O 14º álbum de Morrissey, Make-Up Is a Lie, encontra o cantor vestindo todas as suas máscaras favoritas: o romântico eterno, o resmungão incansável, a velha alma frágil, o mártir da liberdade de expressão, o guardião nostálgico do rock e o miserabilista celestial. Ele afirma que anos de declarações políticas controversas tornaram difícil encontrar uma gravadora para lançar o disco, seu primeiro em cinco anos. No fim, ele acabou na Sire Records, selo que lançou os discos dos The Smiths e seus primeiros trabalhos solo. "Quero me afastar daqueles que passam o dia inteiro olhando para telas/Quero me manifestar e não ficar preso pela censura", canta sobre o brilho de guitarras de rock alternativo oitentista em "You're Right, It's Time" — um dos vários momentos em que uma autoindulgência desajeitada atrapalha o que poderia ser uma música bem boa.

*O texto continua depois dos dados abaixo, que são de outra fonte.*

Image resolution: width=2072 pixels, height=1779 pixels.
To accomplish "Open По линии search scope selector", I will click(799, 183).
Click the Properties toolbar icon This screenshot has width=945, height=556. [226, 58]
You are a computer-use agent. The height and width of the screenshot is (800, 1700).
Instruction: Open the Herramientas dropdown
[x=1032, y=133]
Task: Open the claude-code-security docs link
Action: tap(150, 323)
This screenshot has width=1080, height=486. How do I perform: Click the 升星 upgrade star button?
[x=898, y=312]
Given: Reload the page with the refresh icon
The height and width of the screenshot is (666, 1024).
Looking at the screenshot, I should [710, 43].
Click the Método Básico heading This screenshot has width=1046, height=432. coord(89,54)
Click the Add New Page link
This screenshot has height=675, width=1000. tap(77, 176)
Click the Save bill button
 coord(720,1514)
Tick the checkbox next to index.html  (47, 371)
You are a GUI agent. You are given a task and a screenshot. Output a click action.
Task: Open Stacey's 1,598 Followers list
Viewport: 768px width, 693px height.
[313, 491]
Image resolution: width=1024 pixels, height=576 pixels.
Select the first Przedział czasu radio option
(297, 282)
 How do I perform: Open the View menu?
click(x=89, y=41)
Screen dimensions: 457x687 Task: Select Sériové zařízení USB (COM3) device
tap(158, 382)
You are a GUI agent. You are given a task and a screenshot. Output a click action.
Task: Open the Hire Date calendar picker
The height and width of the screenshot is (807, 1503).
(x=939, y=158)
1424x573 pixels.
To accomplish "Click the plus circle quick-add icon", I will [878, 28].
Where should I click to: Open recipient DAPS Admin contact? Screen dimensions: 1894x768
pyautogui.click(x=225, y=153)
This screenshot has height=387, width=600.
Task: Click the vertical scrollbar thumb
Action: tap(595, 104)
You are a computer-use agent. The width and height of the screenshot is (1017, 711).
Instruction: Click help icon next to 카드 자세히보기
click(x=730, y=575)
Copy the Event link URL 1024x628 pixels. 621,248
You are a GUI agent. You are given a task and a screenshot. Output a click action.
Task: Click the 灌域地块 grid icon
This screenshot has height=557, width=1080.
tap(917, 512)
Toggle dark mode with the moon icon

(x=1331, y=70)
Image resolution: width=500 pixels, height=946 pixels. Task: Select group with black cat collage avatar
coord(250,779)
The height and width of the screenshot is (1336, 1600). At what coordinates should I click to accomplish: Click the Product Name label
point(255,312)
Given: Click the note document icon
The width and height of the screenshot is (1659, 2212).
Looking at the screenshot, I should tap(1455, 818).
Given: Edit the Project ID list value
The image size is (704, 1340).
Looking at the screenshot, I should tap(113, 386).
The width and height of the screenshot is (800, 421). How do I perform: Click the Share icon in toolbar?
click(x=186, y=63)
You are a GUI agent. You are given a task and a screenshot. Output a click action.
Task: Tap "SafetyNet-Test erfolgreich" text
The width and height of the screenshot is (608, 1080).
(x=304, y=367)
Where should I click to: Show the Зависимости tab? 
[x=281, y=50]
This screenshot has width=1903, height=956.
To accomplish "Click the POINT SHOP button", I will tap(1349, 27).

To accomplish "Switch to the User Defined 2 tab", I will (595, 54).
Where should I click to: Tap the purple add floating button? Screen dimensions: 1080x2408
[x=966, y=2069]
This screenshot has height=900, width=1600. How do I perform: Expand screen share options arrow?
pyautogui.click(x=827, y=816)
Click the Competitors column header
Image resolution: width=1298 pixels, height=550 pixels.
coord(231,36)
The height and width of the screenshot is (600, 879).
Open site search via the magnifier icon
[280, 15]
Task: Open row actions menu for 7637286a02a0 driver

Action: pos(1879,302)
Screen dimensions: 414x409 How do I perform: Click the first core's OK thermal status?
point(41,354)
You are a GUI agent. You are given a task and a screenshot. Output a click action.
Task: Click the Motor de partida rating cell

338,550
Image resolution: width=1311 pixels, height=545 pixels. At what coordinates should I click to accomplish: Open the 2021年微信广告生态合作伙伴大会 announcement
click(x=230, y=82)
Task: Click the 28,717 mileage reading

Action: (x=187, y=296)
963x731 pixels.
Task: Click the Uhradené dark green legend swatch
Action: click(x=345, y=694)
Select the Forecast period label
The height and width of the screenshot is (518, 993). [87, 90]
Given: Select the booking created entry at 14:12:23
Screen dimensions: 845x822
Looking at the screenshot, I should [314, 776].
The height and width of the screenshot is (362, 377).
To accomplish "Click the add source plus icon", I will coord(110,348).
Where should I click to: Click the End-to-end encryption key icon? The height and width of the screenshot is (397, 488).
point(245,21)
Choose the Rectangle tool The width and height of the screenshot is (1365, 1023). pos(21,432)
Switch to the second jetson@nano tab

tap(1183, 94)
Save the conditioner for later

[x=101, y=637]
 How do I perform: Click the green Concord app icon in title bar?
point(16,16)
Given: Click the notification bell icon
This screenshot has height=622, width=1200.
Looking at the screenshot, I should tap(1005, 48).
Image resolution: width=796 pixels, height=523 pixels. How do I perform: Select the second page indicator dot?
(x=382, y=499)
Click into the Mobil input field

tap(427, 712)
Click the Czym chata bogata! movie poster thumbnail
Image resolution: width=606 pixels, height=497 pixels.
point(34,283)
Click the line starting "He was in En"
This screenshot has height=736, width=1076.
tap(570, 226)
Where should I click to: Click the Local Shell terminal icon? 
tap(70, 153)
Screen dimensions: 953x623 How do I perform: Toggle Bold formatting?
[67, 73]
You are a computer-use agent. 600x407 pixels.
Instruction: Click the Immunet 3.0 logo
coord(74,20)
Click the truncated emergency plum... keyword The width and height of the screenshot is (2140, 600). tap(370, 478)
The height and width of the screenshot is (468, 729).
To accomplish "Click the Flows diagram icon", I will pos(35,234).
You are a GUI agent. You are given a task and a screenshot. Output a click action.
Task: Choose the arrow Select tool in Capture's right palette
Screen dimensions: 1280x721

O ponto mais baixo é o pálido "shitpost" disco "Notre Dame", no qual ele sugere a teoria conspiratória xenófoba de que o incêndio de 2019 que destruiu a catedral de Notre-Dame Cathedral teria sido resultado de um ataque terrorista não investigado. (Ele tornou a letra um pouco mais vaga em comparação com a versão que apresentou ao vivo, mas a intenção ainda parece bastante óbvia.) No geral, porém, ele evita temas espinhosos e aposta em composições autobiográficas consistentes. "Zoom Zoom the Little Boy" combina dois temas clássicos de Moz — defesa apaixonada dos direitos dos animais e profunda misantropia — com uma música divertida de clima "Swinging Sixties". Várias faixas retornam aos amores musicais mais profundos de sua infância. "Lester Bangs" é um tributo ao crítico de rock dos anos 1970 Lester Bangs, cujas resenhas de New York Dolls e Roxy Music mudaram sua vida quando ele era um adolescente triste — "este nerd se agarra a cada palavra sua". "The Night Pop Dropped" retorna ao choque da morte de David Bowie para homenagear sua grandeza, e Morrissey entrega com carinho um cover vibrante de "Amazona", faixa menos conhecida do Roxy Music.
Essas reflexões sobre a paixão juvenil contrastam fortemente com o estado atual de autopiedade de Mozzer. Em "Boulevard", a única coisa com que ele consegue se identificar é uma rua solitária, pisoteada e abusada sem sentido. "Cocô de pássaros/ Cuspe de colegial/ Bem em cima de você", ele lamenta. Recentemente, ele precisou cancelar algumas datas de turnê por causa de problemas de saúde, e em "Headache" oferece uma avaliação da mortalidade que é bastante sombria até para seus padrões: "O homem nascido de mulher tem pouco tempo para viver/E ainda assim é tempo demais", entoa o artista de 66 anos. Para muitas pessoas — até mesmo fãs de longa data — lidar com Morrissey virou uma dor de cabeça. Este álbum não deve fazer muito para mudar seu lugar estranho no mundo, mas a dor dele também é real.